[Stored data]
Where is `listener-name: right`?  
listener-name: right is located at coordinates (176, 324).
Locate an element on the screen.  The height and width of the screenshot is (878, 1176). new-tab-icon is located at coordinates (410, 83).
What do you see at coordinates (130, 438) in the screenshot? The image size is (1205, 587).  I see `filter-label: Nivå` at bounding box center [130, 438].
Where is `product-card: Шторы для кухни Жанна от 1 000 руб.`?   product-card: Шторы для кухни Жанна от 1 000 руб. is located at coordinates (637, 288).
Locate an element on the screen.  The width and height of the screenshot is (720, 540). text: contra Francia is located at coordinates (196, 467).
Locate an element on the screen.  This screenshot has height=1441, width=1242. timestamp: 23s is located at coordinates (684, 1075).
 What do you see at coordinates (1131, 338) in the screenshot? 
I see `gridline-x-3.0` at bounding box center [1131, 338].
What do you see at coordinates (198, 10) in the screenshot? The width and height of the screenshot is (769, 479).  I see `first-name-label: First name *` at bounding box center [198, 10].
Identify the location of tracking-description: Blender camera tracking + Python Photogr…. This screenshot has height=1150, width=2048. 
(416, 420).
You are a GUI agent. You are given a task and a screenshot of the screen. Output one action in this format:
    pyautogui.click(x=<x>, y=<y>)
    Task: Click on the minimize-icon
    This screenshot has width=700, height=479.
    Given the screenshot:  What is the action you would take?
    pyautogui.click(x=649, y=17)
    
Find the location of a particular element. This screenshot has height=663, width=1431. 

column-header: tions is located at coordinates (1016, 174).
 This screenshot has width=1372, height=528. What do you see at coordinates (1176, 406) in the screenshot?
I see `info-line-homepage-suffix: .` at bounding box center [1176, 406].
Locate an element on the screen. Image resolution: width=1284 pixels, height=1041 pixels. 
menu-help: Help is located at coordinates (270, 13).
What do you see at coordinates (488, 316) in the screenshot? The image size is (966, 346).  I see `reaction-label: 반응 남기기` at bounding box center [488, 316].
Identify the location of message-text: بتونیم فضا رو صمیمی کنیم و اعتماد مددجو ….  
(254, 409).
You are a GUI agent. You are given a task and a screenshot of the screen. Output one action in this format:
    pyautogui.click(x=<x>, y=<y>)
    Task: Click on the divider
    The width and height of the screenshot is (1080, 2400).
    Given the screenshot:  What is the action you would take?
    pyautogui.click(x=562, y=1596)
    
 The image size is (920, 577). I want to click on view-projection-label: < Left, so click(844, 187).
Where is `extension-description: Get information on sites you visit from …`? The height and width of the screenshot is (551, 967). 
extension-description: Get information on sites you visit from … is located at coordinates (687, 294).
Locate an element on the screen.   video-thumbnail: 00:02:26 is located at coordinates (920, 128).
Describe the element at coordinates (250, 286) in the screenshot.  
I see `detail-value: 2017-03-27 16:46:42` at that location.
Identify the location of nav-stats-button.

PROBLEM TO WORK ON:
Return all of the records above, word for word.

TASK OUTPUT:
Where is `listener-name: right`?  
listener-name: right is located at coordinates (176, 324).
Locate an element on the screen.  The height and width of the screenshot is (878, 1176). new-tab-icon is located at coordinates (410, 83).
What do you see at coordinates (130, 438) in the screenshot? The image size is (1205, 587).  I see `filter-label: Nivå` at bounding box center [130, 438].
Where is `product-card: Шторы для кухни Жанна от 1 000 руб.`?   product-card: Шторы для кухни Жанна от 1 000 руб. is located at coordinates (637, 288).
Locate an element on the screen.  The width and height of the screenshot is (720, 540). text: contra Francia is located at coordinates (196, 467).
Locate an element on the screen.  This screenshot has height=1441, width=1242. timestamp: 23s is located at coordinates (684, 1075).
 What do you see at coordinates (1131, 338) in the screenshot? 
I see `gridline-x-3.0` at bounding box center [1131, 338].
What do you see at coordinates (198, 10) in the screenshot? The width and height of the screenshot is (769, 479).  I see `first-name-label: First name *` at bounding box center [198, 10].
Identify the location of tracking-description: Blender camera tracking + Python Photogr…. This screenshot has height=1150, width=2048. 
(416, 420).
You are a GUI agent. You are given a task and a screenshot of the screen. Output one action in this format:
    pyautogui.click(x=<x>, y=<y>)
    Task: Click on the minimize-icon
    This screenshot has width=700, height=479.
    Given the screenshot:  What is the action you would take?
    pyautogui.click(x=649, y=17)
    
Find the location of a particular element. This screenshot has height=663, width=1431. 

column-header: tions is located at coordinates (1016, 174).
 This screenshot has width=1372, height=528. What do you see at coordinates (1176, 406) in the screenshot?
I see `info-line-homepage-suffix: .` at bounding box center [1176, 406].
Locate an element on the screen. Image resolution: width=1284 pixels, height=1041 pixels. 
menu-help: Help is located at coordinates (270, 13).
What do you see at coordinates (488, 316) in the screenshot? The image size is (966, 346).  I see `reaction-label: 반응 남기기` at bounding box center [488, 316].
Identify the location of message-text: بتونیم فضا رو صمیمی کنیم و اعتماد مددجو ….  
(254, 409).
You are a GUI agent. You are given a task and a screenshot of the screen. Output one action in this format:
    pyautogui.click(x=<x>, y=<y>)
    Task: Click on the divider
    The width and height of the screenshot is (1080, 2400).
    Given the screenshot:  What is the action you would take?
    pyautogui.click(x=562, y=1596)
    
 The image size is (920, 577). I want to click on view-projection-label: < Left, so click(844, 187).
Where is `extension-description: Get information on sites you visit from …`? The height and width of the screenshot is (551, 967). 
extension-description: Get information on sites you visit from … is located at coordinates (687, 294).
Locate an element on the screen.   video-thumbnail: 00:02:26 is located at coordinates (920, 128).
Describe the element at coordinates (250, 286) in the screenshot.  
I see `detail-value: 2017-03-27 16:46:42` at that location.
Identify the location of nav-stats-button.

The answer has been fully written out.